INFORMATION SUPPLIED START
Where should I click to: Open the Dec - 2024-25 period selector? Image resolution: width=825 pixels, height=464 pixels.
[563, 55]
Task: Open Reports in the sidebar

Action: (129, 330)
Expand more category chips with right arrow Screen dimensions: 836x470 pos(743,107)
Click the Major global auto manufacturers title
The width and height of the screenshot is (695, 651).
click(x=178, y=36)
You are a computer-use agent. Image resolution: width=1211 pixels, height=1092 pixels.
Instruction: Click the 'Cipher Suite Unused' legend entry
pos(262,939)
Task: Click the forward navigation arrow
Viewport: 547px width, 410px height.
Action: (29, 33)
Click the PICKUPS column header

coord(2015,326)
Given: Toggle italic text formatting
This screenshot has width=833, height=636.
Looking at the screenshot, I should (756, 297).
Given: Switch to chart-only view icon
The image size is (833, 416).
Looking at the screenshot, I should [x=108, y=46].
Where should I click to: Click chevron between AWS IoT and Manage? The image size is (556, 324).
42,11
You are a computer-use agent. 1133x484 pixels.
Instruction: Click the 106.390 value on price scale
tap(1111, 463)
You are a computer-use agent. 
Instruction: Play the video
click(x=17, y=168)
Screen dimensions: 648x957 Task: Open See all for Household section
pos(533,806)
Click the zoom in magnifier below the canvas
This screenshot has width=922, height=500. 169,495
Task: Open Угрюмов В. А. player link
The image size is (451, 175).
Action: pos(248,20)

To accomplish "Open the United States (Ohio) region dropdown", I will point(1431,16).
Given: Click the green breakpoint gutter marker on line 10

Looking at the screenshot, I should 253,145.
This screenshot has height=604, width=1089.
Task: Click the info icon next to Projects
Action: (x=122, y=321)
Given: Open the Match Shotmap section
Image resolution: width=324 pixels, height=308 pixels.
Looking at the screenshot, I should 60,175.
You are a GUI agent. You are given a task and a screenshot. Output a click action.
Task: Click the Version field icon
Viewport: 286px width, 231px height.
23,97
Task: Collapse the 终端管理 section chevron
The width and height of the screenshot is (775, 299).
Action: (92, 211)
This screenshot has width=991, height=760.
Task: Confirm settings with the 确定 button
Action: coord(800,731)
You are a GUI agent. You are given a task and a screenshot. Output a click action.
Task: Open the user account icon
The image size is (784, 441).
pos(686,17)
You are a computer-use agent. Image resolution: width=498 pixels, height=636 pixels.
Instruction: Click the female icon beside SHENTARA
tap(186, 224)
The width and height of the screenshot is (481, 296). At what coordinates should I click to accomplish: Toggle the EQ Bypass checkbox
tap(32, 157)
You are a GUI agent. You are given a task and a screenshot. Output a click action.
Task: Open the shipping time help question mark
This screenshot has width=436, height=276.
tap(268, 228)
INFORMATION SUPPLIED END
Repeat the data. Every word must match.

Where should I click to: Open the Dec - 2024-25 period selector? Image resolution: width=825 pixels, height=464 pixels.
[563, 55]
Task: Open Reports in the sidebar

Action: (129, 330)
Expand more category chips with right arrow Screen dimensions: 836x470 pos(743,107)
Click the Major global auto manufacturers title
The width and height of the screenshot is (695, 651).
click(x=178, y=36)
You are a computer-use agent. Image resolution: width=1211 pixels, height=1092 pixels.
Instruction: Click the 'Cipher Suite Unused' legend entry
pos(262,939)
Task: Click the forward navigation arrow
Viewport: 547px width, 410px height.
Action: (29, 33)
Click the PICKUPS column header

coord(2015,326)
Given: Toggle italic text formatting
This screenshot has width=833, height=636.
Looking at the screenshot, I should (756, 297).
Given: Switch to chart-only view icon
The image size is (833, 416).
Looking at the screenshot, I should [x=108, y=46].
Where should I click to: Click chevron between AWS IoT and Manage? The image size is (556, 324).
42,11
You are a computer-use agent. 1133x484 pixels.
Instruction: Click the 106.390 value on price scale
tap(1111, 463)
You are a computer-use agent. 
Instruction: Play the video
click(x=17, y=168)
Screen dimensions: 648x957 Task: Open See all for Household section
pos(533,806)
Click the zoom in magnifier below the canvas
This screenshot has width=922, height=500. 169,495
Task: Open Угрюмов В. А. player link
The image size is (451, 175).
Action: pos(248,20)

To accomplish "Open the United States (Ohio) region dropdown", I will point(1431,16).
Given: Click the green breakpoint gutter marker on line 10

Looking at the screenshot, I should 253,145.
This screenshot has height=604, width=1089.
Task: Click the info icon next to Projects
Action: (x=122, y=321)
Given: Open the Match Shotmap section
Image resolution: width=324 pixels, height=308 pixels.
Looking at the screenshot, I should 60,175.
You are a GUI agent. You are given a task and a screenshot. Output a click action.
Task: Click the Version field icon
Viewport: 286px width, 231px height.
23,97
Task: Collapse the 终端管理 section chevron
The width and height of the screenshot is (775, 299).
Action: (92, 211)
This screenshot has width=991, height=760.
Task: Confirm settings with the 确定 button
Action: coord(800,731)
You are a GUI agent. You are given a task and a screenshot. Output a click action.
Task: Open the user account icon
The image size is (784, 441).
pos(686,17)
You are a computer-use agent. Image resolution: width=498 pixels, height=636 pixels.
Instruction: Click the female icon beside SHENTARA
tap(186, 224)
The width and height of the screenshot is (481, 296). At what coordinates should I click to accomplish: Toggle the EQ Bypass checkbox
tap(32, 157)
You are a GUI agent. You are given a task and a screenshot. Output a click action.
Task: Open the shipping time help question mark
This screenshot has width=436, height=276.
tap(268, 228)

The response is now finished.